Ich war in wohl mitte der 50er in einem puren Chopin-Abend mit einem von mir nie wieder erlebten Erfolg. Der zum ersten Mal im Westen auftrende Pole Jakop Gimpel spielte in der Hamburger Musikhalle (heute Laeiszhalle). Der Saal war zusammen mit der ganzen Bühne ausverkauft. Ich meine zu erinnern, daß er vorher in Belin schon aufgetreten war. Zum Schluß umströmte das Publikum den Flügel und ließ den Pianisten nicht mehr aufstehen. So gab es eine Zugabe nach der anderen. Für mich als Jugendlicher unvergesslich.
 
@HomoSineCruribus
Auch von mir ein großes Dankeschön. Das sind wertvolle Einblicke, die man sonst nicht ohne Weiteres bekommt.
Das, was du beschrieben hast, ist ja letztlich auf eine rein extrinsische Motivation zurückzuführen. Gibt es denn deiner Meinung nach auch koreanische Musiker mit einer intrinsischen Motivation? Musiker, die z.B. den Wunsch haben, Musik zu studieren, um ihr geistiges Wesen in Verbindung mit ihrer sinnlichen Erscheinung zu durchdringen?
 
Der zum ersten Mal im Westen auftrende Pole Jakop Gimpel
Du meinst wohl Jakob Gimpel hat damals das erste Mal nach dem Krieg in Europa gespielt; er war vor dem Krieg nach Amerika ausgewandert.

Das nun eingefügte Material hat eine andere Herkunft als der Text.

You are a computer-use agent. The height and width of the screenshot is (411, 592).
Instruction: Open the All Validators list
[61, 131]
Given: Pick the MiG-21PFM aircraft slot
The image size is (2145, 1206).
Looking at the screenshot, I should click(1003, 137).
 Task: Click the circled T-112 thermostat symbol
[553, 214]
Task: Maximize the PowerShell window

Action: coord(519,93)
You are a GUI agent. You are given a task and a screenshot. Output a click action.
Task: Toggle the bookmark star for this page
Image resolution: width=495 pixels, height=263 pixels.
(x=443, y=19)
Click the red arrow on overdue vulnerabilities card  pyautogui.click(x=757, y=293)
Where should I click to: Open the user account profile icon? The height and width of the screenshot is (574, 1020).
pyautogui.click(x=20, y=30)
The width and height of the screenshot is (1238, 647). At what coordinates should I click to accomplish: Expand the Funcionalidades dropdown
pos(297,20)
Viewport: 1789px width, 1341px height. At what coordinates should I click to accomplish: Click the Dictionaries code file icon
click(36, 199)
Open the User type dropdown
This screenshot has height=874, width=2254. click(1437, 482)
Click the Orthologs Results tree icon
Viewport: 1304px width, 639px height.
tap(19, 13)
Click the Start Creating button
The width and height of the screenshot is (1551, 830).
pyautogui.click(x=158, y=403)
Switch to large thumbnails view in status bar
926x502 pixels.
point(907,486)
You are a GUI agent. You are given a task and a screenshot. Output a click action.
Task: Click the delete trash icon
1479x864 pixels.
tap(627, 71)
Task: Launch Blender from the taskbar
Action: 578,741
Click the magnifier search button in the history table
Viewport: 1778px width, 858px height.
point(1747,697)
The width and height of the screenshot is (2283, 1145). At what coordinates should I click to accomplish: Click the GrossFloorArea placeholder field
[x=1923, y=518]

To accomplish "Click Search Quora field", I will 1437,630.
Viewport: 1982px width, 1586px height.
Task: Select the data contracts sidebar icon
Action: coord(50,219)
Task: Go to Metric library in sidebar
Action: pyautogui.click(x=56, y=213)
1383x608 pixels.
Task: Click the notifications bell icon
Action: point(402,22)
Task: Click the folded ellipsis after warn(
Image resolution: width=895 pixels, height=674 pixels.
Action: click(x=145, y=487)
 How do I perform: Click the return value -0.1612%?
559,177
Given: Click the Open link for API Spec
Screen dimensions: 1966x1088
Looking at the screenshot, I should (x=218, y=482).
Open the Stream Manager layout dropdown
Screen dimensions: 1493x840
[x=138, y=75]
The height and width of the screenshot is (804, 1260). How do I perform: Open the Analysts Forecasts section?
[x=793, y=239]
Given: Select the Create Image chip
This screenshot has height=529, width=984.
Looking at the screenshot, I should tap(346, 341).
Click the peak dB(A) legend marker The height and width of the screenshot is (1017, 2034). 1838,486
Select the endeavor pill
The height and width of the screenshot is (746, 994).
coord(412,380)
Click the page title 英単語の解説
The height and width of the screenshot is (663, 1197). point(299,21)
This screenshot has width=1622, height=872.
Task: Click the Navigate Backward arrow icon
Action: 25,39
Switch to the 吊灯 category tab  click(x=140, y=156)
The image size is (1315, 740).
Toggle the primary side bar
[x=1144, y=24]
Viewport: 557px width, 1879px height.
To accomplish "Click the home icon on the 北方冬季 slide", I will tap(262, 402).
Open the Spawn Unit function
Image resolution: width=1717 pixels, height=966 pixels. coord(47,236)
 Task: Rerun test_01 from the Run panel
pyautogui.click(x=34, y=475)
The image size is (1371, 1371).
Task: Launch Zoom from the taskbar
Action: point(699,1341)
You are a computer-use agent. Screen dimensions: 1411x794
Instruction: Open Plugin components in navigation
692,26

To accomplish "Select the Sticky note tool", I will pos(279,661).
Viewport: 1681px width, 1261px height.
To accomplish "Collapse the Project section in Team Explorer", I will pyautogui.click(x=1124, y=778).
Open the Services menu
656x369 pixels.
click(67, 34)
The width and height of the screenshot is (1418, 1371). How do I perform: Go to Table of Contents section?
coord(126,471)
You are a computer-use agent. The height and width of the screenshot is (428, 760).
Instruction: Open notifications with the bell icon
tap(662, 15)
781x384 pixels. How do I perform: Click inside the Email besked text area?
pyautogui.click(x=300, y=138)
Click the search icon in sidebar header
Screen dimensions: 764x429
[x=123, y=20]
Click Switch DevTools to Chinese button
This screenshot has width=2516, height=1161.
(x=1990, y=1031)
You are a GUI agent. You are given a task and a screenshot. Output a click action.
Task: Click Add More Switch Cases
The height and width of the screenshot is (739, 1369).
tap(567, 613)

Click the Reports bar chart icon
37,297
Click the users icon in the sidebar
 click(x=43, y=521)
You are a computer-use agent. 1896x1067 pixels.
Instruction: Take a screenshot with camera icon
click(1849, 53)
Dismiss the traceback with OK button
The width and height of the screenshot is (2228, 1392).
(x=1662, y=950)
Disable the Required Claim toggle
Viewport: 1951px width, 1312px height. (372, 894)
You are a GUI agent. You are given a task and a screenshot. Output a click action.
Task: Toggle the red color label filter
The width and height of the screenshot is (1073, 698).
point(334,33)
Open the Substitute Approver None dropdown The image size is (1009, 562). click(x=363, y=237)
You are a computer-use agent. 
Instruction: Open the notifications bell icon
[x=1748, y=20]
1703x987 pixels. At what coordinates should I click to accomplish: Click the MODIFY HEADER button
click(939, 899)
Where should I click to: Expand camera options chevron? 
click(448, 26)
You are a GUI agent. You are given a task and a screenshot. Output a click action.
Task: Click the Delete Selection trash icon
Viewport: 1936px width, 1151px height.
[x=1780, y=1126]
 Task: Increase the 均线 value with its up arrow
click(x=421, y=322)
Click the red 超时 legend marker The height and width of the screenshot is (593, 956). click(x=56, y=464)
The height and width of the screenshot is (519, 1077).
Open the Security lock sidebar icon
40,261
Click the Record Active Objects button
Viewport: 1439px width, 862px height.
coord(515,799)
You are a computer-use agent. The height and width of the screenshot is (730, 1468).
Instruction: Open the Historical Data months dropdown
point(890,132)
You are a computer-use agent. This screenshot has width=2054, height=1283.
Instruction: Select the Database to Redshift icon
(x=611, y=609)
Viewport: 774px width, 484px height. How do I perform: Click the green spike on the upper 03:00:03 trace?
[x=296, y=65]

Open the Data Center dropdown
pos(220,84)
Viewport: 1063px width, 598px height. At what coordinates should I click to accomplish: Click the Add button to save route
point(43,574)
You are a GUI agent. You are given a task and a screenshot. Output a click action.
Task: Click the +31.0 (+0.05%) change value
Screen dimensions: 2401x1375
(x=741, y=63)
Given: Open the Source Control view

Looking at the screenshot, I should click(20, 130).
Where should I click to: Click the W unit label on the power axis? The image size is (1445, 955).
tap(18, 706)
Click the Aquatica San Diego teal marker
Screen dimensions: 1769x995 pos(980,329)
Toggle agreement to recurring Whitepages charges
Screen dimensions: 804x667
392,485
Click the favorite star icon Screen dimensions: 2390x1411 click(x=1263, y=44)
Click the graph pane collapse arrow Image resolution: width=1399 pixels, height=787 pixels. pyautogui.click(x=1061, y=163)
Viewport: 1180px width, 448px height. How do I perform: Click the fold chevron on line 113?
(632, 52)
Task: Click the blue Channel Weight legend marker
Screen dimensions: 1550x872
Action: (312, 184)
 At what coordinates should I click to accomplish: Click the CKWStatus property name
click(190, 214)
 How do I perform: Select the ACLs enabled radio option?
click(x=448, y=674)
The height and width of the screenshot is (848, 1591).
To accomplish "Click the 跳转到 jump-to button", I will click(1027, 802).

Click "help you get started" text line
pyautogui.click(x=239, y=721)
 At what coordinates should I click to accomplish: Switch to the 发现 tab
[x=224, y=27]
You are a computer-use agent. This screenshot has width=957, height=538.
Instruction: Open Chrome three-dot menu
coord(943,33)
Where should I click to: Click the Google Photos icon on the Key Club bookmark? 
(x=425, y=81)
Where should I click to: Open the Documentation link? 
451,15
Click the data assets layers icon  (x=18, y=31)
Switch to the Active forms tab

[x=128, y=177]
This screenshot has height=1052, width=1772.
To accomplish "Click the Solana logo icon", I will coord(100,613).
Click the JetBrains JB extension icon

Ansonsten habe ich auch nichts gegen einen Klavierabend nur mit Chopin. Aber beim Chopin Wettbewerb alles mehrfach anhören, da müsste man mich dann bezahlen.
 
Ich habe diesen künstlichen Gegensatz zwischen intrinsischer und extrinsischer Motivation nie so ganz verstanden. Man kann aus Lust und Liebe Klavier spielen und sich zugleich über Erfolg, Ruhm, Ehre und Beifall freuen, ja sogar danach streben!
 
Man kann aus Lust und Liebe Klavier spielen und sich zugleich über Erfolg, Ruhm, Ehre und Beifall freuen, ja sogar danach streben!
Jede normaler beruflicher Weg funktioniert im Idealfall so. Interesse->Motivation-> Ausbildung-> Karriere.

Glücklich der bei dem das im Kreis läuft. Wo im Verlauf der Karriere wieder neue Interessen angekurbelt werden. Das sind die die dann nicht auf die Pension warten.

Und bei wem in der obigen Kette Haken sind, der hat Hobbys.
 
Höre ich da ein leichtes Asiaten-Bashing oder diskreten antiasiatischem Rassismus heraus?

:018:

Hui ....

:008:
Du hast da mal so gar keine Ahnung.

Bevor du weiter so eine verflucht dicke, krass freche Lippe riskierst, LIES erstmal meine Beiträge.

Habe mich gelegentlich und öfter dazu geäußert, dass ich mit Asiaten, speziell auch viel mit Chinesen gearbeitet habe. Ich war mehrere Monate bei der Einrichtung einer großen Anlagen-Baustelle in Malaysia, die allermeisten ingenieurskollegen waren neben "unseren" Malaien und mehr noch Chinesen. Ich habe eine tiefe Achtung vor deren Fleiß und Loyalität (OK Familien-, Clan-Loyalität).

Und habe hier mehrfach (!) darüber geschrieben....

Wenn ich schreibe,dass das 21. Jhdt ein chinesisches werde, dann ist das, ganz im Gegensatz zu unserem Münchener Klaviertechnik-Haushoffnarr, absolut nichts mit Bashing, sondern lediglich Beschreibung - u.a. weil diese Jungs und Mädels in vielerlei Beziehung ziemlich anders ticken als unsere (neueren) Generationen.

Vor allem sind sie unfassbar lernbegierig und mittlerweile wohl seit Jaheren schon Weltmeister in den Patentanmeldungen. Was mich, Ingenieur, und keineswegs ein schlechter..., umtreibt, da ich Vater bin und mittlerweile Enkelkind habe, Nachwuchs, denen ich auch noch ein vernünftiges Leben wünsche.

Ich, und Rassist ... MEINE FREXXE - ich rate - letztmalig im Guten - sich dafür zu entschuldigen.
Ansonsten Dein Verbleib hier ein friedlicher nicht weiter sein kann.